I never claimed that “optimized code” and “unoptimized code” can’t be considered as two different generalized Turing machines; I claimed that two arbitrary different generalized Turing machines might not always be possible outputs of an optimization process. You’re correctly pointing out that “all before-and-after-optimization code pairs are equivalent to pairs of Turing machines”, but that is not the opposite of “not all pairs of Turing machines are before-and-after-optimization codes”. And once you start looking at strict subsets all sorts of impossibilities become possibilities; I can solve the halting problem if you let me pick a sufficiently restricted subset of Turing machines as admissible inputs!
I was also speaking of optimizations for speed, to ask the question: why are you bothering to optimize for speed? The answer isn’t “I want the code to be able to produce the same output in 1/Nth of the time so my computer can idle for (N-1)/Nths of the time”; what we’re really looking to do is let the code produce different, better output. So “will my optimized version produce the exact same output for the exact same input” is only half of the problem; it still isn’t a proof of recursive stability in a realistic use case where after each improvement we’re also changing the input.
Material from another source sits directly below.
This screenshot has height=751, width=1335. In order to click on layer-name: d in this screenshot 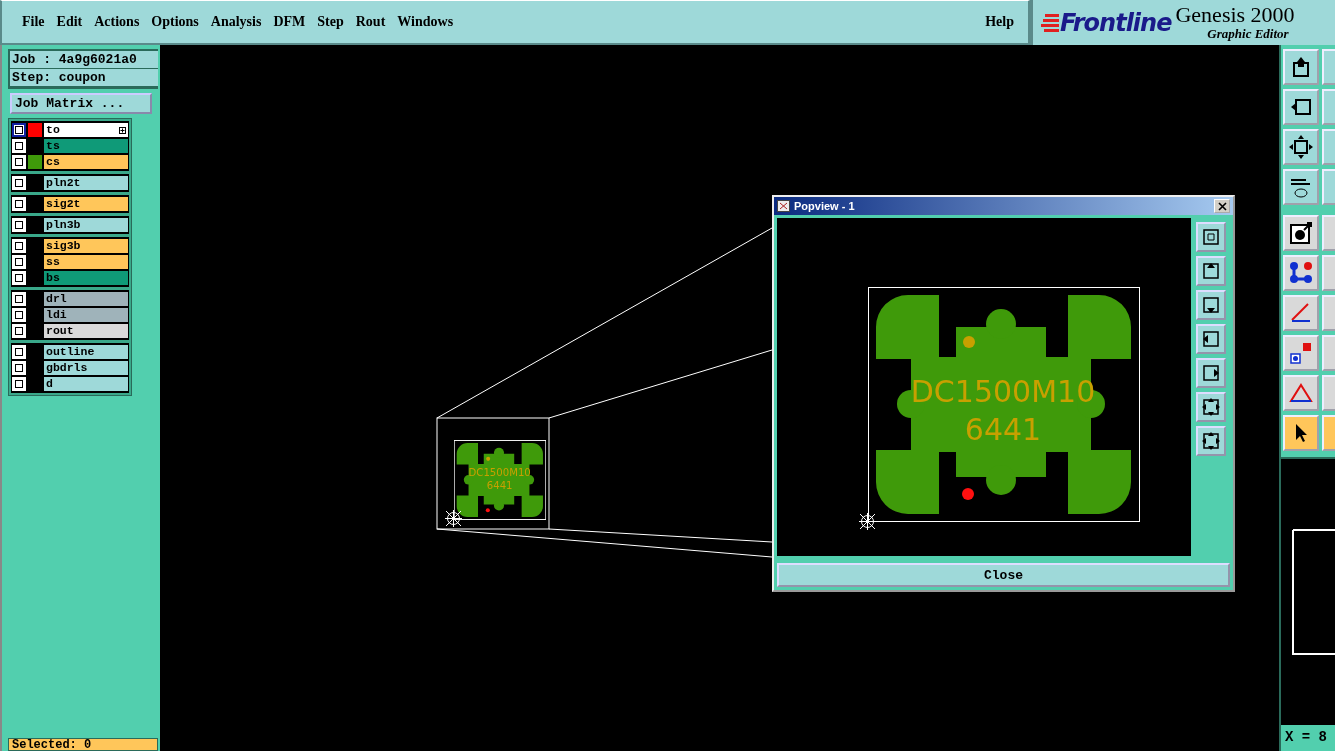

A useful distinction. Thank you.
Suppose we have an AI that does two things: Calculate ballistics trajectories for its army of killer robots, and coherently extrapolate human volition to guide its overall goals. If it optimises the ballistics calculation, it can spend more time thinking about the CEV; this will produce a different result (unless it was already at the point of reflective stability), but in this case that’s a good thing. However, the optimised ballistics calculation had better be yielding the same results or it will start losing the war. So I distinguish between two outputs: The output of the specific function being optimised must be the same. The output of the AI as a whole can differ.